# Evaluating a Classifier

For Classifiers, the squared error is less suitable metric to mearure a model's effectiveness, considering that we work with nominal variables (e.g. good/bad wine). For these tasks, we often use **Recall** and **Precision**. For these, we assume that there is one class that we are actually more interested in. Let's say that our objective is to identify good wines:

- Recall: The fraction of good wines that are estimated to be good wines
- Precision: The fraction good wines amongst the wines that were estimated to be good wines

We have written out an example in a 'confusion matrix' below. In this example, there are 1000 bottles of wine in the data set. Of those only 100 bottles of wine are truly good. On the other hand, our classifier estimates that 120 bottles are good, but of those 120 only 80 are actually good. In this case, recall = TP / (TP + FN) = 80 / 100 = 0.8 and precision = TP / (TP + FP) = 80 / 120 = 0.67.

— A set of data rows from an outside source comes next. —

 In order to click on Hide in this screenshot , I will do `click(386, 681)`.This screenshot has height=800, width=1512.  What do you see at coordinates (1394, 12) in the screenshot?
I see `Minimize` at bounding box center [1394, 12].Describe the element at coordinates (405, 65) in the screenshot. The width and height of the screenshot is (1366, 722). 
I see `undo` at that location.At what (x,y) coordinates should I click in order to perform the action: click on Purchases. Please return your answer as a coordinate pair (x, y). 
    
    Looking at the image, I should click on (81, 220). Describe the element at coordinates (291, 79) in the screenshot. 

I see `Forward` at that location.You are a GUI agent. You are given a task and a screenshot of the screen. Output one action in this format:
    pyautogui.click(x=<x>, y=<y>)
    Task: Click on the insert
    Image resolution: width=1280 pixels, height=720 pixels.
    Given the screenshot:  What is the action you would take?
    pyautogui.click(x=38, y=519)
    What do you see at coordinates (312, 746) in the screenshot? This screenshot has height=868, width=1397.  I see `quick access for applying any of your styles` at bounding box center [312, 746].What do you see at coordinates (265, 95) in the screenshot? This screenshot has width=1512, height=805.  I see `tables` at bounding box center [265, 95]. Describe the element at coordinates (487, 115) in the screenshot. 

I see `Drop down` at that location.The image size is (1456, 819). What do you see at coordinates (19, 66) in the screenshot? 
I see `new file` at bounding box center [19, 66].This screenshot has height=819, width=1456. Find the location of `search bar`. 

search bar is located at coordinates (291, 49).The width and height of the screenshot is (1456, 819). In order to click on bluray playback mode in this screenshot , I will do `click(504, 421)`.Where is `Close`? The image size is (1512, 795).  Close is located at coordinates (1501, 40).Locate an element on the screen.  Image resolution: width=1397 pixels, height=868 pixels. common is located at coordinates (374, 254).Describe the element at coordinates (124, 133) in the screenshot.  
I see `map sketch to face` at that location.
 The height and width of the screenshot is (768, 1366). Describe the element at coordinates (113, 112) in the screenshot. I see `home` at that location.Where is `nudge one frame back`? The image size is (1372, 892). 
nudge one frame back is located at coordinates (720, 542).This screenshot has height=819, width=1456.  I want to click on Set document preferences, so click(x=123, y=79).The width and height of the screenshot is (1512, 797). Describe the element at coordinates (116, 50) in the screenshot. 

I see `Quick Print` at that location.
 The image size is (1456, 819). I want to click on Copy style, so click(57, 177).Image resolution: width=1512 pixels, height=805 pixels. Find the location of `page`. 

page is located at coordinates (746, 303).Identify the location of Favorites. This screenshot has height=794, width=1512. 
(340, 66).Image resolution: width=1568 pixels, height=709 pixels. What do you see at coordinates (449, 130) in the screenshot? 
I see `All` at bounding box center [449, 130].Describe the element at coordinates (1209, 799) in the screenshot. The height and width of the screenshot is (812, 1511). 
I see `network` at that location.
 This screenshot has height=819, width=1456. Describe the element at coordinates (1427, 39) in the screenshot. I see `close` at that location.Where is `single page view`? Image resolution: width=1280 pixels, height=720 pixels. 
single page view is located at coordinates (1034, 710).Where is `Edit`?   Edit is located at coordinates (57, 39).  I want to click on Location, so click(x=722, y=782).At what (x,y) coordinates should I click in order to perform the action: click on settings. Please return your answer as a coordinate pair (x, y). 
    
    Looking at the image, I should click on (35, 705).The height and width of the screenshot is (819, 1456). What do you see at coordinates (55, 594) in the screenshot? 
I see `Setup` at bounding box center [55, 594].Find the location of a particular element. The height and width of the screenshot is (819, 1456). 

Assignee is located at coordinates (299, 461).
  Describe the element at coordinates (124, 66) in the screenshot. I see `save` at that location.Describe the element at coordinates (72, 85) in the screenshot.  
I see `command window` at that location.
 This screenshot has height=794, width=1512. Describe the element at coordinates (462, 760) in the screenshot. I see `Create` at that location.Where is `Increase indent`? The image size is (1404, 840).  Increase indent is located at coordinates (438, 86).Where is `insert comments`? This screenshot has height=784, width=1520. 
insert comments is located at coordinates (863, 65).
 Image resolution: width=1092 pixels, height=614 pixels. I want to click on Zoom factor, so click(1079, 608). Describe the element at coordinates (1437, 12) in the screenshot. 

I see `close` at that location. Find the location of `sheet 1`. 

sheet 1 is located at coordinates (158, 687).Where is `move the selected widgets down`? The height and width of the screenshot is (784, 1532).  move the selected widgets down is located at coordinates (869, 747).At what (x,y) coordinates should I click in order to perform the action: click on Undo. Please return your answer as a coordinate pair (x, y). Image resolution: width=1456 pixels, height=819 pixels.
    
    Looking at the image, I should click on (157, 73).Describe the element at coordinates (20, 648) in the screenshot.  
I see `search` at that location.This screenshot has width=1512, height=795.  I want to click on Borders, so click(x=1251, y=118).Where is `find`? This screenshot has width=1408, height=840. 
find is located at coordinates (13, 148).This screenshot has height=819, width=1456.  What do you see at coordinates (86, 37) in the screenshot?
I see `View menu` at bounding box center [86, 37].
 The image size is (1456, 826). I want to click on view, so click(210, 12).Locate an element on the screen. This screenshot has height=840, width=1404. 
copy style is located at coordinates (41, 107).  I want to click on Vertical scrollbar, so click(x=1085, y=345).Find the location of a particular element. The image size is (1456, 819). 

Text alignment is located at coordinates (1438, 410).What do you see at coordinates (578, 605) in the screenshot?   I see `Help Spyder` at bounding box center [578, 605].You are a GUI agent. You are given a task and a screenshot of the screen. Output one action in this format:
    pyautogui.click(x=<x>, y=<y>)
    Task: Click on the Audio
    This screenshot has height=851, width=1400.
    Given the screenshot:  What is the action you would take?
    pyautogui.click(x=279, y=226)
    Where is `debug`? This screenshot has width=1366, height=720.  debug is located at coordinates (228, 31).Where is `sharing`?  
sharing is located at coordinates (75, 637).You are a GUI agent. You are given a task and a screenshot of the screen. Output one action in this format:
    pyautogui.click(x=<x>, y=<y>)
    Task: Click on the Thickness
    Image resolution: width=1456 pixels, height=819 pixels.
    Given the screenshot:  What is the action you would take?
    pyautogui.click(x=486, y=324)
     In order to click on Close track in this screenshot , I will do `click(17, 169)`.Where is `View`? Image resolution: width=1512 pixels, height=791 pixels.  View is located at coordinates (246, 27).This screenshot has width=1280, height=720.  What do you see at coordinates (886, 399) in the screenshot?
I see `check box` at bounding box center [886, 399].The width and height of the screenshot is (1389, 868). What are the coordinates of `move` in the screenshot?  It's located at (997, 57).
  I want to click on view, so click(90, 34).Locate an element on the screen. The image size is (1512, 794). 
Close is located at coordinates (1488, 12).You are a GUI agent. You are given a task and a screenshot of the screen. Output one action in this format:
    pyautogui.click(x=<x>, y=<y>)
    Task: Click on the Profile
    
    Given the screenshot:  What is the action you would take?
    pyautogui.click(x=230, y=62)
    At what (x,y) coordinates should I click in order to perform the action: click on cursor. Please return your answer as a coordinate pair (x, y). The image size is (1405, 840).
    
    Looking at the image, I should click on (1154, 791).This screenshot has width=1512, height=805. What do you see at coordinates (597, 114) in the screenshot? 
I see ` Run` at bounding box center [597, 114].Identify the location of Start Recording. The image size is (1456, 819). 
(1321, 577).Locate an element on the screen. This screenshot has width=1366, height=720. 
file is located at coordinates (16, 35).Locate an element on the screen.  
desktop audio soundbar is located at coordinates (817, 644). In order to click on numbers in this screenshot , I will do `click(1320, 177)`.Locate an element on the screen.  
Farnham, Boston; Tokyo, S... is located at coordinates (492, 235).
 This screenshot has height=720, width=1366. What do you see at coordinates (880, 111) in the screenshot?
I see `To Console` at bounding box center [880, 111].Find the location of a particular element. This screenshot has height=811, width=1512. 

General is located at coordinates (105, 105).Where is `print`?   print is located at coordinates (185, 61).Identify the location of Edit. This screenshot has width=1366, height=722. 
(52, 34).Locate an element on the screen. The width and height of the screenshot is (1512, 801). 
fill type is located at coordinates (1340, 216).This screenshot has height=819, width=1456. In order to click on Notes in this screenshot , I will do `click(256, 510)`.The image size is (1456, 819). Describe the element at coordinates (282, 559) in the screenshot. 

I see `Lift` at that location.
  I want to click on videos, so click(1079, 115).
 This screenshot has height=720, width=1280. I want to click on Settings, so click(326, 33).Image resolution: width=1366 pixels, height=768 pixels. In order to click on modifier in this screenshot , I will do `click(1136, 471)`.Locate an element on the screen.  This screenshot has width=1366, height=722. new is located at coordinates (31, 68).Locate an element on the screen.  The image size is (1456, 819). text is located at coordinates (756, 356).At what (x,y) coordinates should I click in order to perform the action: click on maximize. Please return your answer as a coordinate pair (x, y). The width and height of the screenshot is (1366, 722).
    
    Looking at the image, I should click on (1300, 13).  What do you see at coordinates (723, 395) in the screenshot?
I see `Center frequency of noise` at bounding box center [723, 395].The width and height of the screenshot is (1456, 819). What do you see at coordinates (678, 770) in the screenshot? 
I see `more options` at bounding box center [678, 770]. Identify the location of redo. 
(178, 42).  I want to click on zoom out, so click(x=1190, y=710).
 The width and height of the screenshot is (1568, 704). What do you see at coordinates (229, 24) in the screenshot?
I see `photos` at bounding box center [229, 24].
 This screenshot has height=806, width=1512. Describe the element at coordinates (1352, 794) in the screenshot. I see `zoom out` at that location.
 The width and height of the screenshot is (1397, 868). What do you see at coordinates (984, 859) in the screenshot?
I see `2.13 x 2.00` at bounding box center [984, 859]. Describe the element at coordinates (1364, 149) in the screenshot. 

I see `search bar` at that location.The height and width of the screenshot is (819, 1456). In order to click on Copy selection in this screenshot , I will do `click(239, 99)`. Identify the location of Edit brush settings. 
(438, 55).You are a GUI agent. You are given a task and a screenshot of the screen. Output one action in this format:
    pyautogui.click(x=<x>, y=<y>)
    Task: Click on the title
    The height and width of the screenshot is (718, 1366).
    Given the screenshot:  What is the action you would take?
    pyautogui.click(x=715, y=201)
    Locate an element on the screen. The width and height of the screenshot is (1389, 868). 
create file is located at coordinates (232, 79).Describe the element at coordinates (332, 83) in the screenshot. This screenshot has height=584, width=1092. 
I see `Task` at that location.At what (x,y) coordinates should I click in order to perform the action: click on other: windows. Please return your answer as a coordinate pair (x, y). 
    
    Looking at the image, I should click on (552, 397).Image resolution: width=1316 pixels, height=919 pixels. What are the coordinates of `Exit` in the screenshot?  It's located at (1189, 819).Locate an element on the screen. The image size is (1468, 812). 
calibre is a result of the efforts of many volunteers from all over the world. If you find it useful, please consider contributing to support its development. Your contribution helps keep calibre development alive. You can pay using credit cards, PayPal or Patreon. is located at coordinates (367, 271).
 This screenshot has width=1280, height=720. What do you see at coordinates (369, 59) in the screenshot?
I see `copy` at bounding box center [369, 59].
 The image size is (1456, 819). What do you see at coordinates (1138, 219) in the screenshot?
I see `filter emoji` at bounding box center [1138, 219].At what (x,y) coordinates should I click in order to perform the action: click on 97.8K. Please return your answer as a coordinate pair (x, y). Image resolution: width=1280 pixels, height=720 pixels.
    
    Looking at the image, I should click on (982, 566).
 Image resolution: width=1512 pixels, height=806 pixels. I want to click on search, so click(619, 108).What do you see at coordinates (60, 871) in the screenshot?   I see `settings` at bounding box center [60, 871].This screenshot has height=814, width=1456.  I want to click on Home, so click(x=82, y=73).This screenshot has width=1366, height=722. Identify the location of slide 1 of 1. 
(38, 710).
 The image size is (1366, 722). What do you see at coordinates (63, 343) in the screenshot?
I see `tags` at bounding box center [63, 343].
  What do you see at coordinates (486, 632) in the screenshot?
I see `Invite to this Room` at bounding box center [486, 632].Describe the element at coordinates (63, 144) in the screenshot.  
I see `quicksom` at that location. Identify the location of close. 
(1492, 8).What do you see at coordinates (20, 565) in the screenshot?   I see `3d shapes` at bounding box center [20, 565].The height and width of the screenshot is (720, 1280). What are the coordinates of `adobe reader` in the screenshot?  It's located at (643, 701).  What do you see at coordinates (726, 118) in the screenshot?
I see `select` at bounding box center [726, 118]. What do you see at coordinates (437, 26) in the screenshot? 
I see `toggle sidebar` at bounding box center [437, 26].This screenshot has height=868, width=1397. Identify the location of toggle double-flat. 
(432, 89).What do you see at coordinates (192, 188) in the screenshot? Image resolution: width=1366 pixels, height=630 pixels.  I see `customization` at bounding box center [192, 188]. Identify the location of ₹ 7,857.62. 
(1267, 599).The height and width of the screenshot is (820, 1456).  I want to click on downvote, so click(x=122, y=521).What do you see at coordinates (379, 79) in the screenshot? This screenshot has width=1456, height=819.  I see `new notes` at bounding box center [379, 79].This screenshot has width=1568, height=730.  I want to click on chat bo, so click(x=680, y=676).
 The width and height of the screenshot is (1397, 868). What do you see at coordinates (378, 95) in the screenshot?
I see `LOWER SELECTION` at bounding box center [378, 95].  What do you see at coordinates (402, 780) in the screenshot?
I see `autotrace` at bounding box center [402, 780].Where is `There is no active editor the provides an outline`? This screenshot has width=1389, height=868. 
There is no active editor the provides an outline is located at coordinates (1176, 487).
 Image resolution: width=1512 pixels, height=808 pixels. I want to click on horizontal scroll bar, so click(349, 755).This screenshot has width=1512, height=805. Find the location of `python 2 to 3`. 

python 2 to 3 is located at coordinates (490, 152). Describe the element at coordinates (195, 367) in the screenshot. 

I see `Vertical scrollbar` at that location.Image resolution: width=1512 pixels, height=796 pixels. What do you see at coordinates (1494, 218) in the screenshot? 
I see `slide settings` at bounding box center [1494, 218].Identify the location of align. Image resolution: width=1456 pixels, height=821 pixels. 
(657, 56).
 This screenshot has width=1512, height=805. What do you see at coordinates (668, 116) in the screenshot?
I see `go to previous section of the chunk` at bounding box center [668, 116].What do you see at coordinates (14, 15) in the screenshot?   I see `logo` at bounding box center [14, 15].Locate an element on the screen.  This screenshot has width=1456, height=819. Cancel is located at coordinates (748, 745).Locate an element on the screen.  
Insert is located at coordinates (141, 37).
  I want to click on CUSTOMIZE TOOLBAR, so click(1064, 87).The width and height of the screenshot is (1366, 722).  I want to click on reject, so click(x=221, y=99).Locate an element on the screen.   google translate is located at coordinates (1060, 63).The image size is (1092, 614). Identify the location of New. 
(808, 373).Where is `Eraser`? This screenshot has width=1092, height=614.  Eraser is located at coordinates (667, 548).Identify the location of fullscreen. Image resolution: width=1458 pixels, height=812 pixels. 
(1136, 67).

| Estimated/True      | Truly Good Wine         | Truly Bad Wine          | Total |
|---------------------|------------------------:|------------------------:|------:|
| Estimated Good Wine | True Positives (TP)  80 | False positives (FP) 40 |   120 |
| Estimated Bad Wine  | False Negatives (FN) 20 | True Nagatives (TN) 860 |   880 |
| Total               |                     100 |                     900 |  1000 |


# Data

We will start by loading the Iris data set for Linear Regression, i.e. using the flower type as the target variable and Petal length and width as features.

In [8]:
from ml import iris_pd

Load the Iris dataset. In the dataset there are originally 3 classes, we will just use class 1 and 2 and rename them to 0 and 1 to apply binary classification.

In [6]:
df = iris_pd()
df = df[df.target > 0]
df.target -= 1

In [11]:
X = df.drop(columns='target')
y = df.target

In [12]:
from sklearn.model_selection import train_test_split

train_X, valid_X, train_y, valid_y = train_test_split(X, y)

#### Computing Recall

In [13]:
from sklearn.linear_model import LogisticRegression

model = LogisticRegression()
model.fit(train_X, train_y)


To compute recall we can compute the number of correctly classified items and the number of True Positives. Our classifier recognized 97% of flowers type 1 correctly in the training set and all in the validation set.

In [16]:
y_pred = model.predict(train_X)
type_1 = sum(train_y)
true_positives = sum(train_y * y_pred)
recall = true_positives / type_1
recall

0.9714285714285714

In [17]:
y_pred = model.predict(valid_X)
type_1 = sum(valid_y)
true_positives = sum(valid_y * y_pred)
recall = true_positives / type_1
recall

1.0